Thompson: I’m used to this from my prior history working as a therapist and going through the changes in Medicare and managed care. Changes in health care are expected and needed. I am not afraid of that. I would say the frustrating thing that’s happened here in California is that when the Consumer Protection Act went into place, where agencies had to become certified as health care organizations and get licensed under the Department of Social Services, and then the caregivers had to get registered – I had been a big advocate of licensure because I believed the consumer deserves a minimum level of security and expectations when they hire a home care agency, as well as oversight. However, what’s happened as a result, [with] the exponential increase in cost across the board, is that a lot of consumers are hiring under the table. They don’t understand the risk associated with that. So [with respect to] the Consumer Protection Act, I have not really seen that come into fruition in terms of actually protecting the consumers.

LBBJ: How would you hope to see that addressed going forward?

Thompson: The regulators need to go down to the grassroots level of their constituencies and really understand how this is impacting the seniors, the developmentally disabled, as well as the caregivers and health care organizations that are trying to run above-board operations and do the right thing for the right reasons – and understand that the economics of the situation have driven a lot of people to go towards the very avenue that makes them most vulnerable.
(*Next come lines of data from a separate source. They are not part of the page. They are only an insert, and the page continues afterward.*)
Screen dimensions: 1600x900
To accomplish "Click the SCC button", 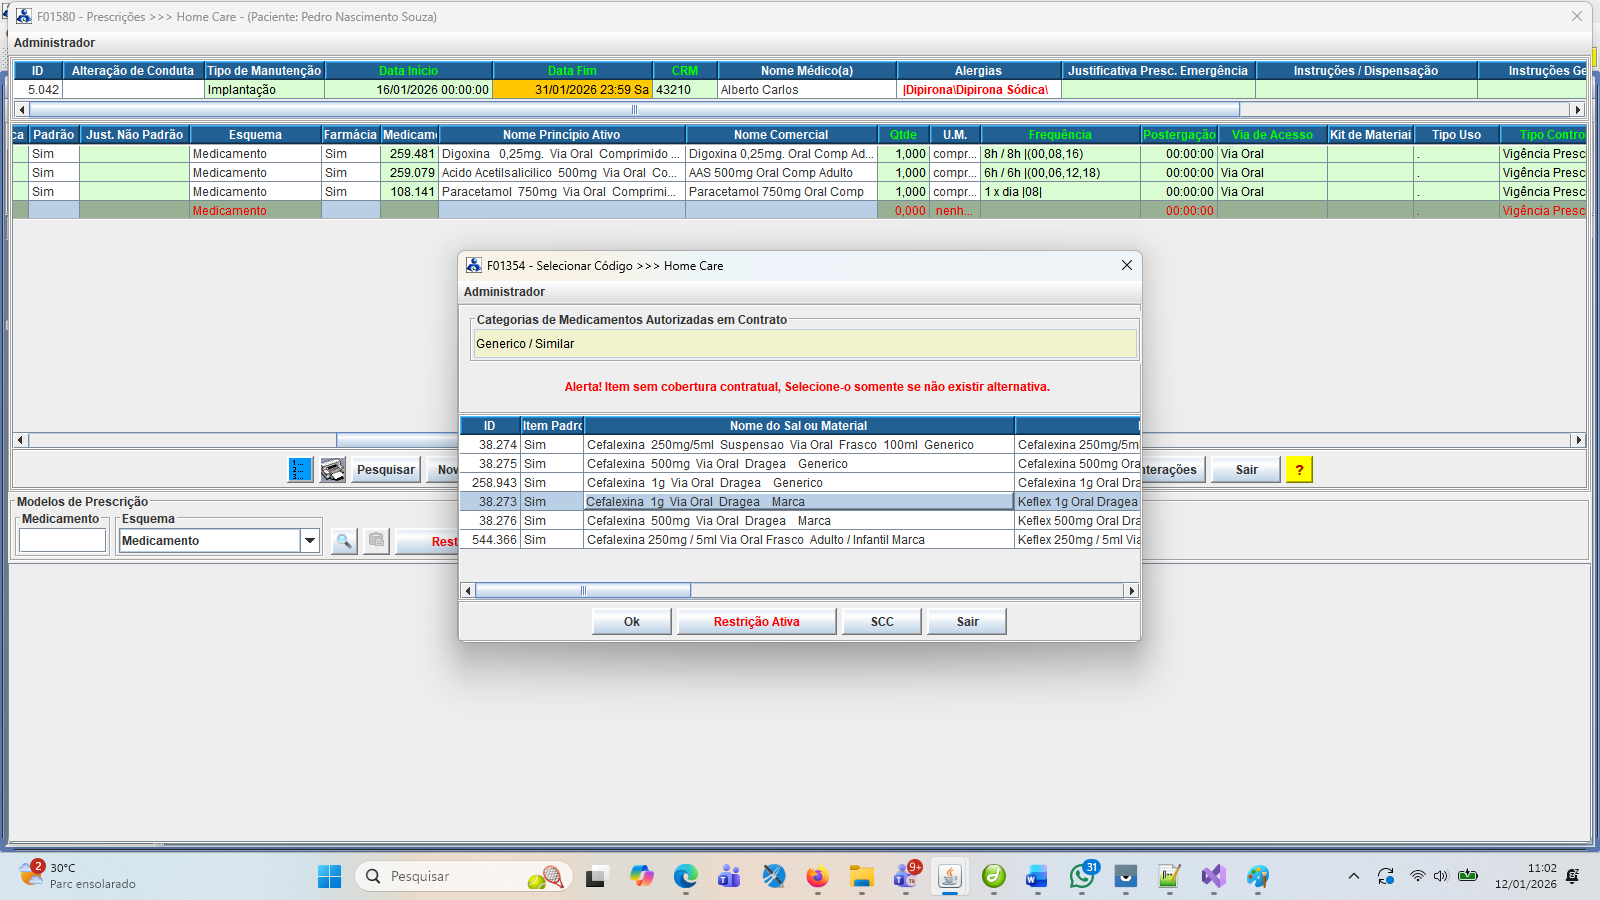I will click(882, 622).
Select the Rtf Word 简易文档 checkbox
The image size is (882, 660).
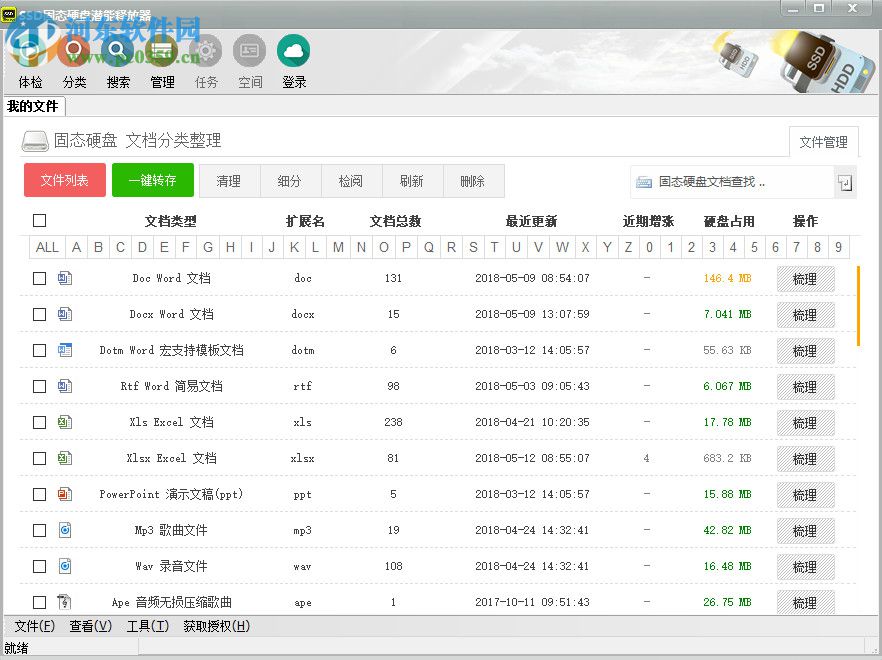39,387
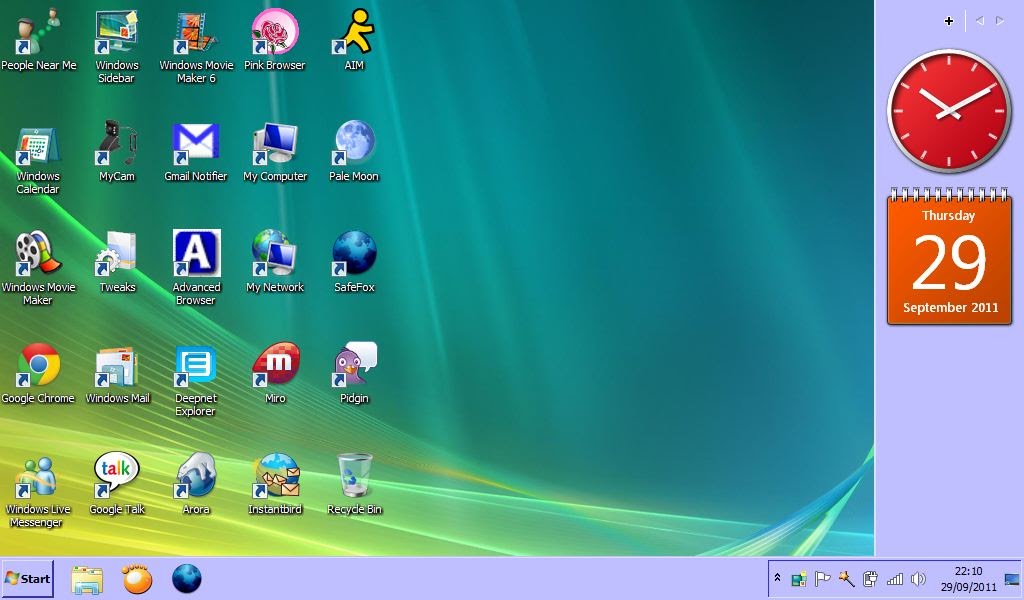Launch Gmail Notifier
This screenshot has width=1024, height=600.
pos(196,140)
We need to find a way to educate the consumers about their vulnerabilities and offer them affordable and reasonable solutions.

LBBJ: As Long Beach’s population ages, what challenges do you expect the city to face in terms of meeting the needs of its seniors?

Thompson: Transportation and advocacy. There are a lot of seniors who are living in situations where they’re completely vulnerable. They’re on a fixed income, and maybe they had their water heater go out or they have a new medication that is expensive. And they don’t have any additional support system or resources to reach out to when they’re struggling. I would love to see an advocacy group developed in collaboration through the city and state, as well as providers like myself, for the most vulnerable population to have greater resources.

LBBJ: What are the biggest unknowns for you as a business executive in 2019?

Thompson: I would say it’s not competition, because competition is always alive and well. I would say the biggest unknown is finding a way to collaborate with the new and upcoming workforce of the Millennials and the younger generation to create an attractive option and opportunity for them to join into caregiving and health care.

LBBJ: If a startup CEO were to ask you for your most important piece of business advice, what would you say?

Thompson: Hire a solid bookkeeper immediately. That has been the best decision I’ve ever made, was hiring a bookkeeper early on. She’s fabulous. I still have the same one. She has worked with me for twelve and a half years . . . . The value in that for a start-up business is taking that pressure off you to keep everything in order, but then also as you go out to try to apply for loans . . . having your books in order and being able to produce those on a dime is invaluable.

LBBJ: What are some traits or skills every executive should strive to cultivate?

Thompson: Every executive I know is a visionary. There needs to be a balance between working in the business and on the business. Within that, developing systems and leadership skills to facilitate your team continuing to grow, always knowing what you’re growing towards and being prepared for that two steps in advance.

LBBJ: Is there anything you would like to add or emphasize?

Thompson: One of the most invaluable experiences I’ve had is becoming part of a business group, Women Presidents Organization. Being a business owner can be very isolated. You have to reach out to gain opportunities to network and collaborate about business practices, and feel safe to do that. That organization has been phenomenal. I have learned more from my peers in that group than every continuing education course I have ever attended. For a young person to have their sights on meeting the objective to join a group like that, the information they will gain as a young business executive or entrepreneur is completely invaluable.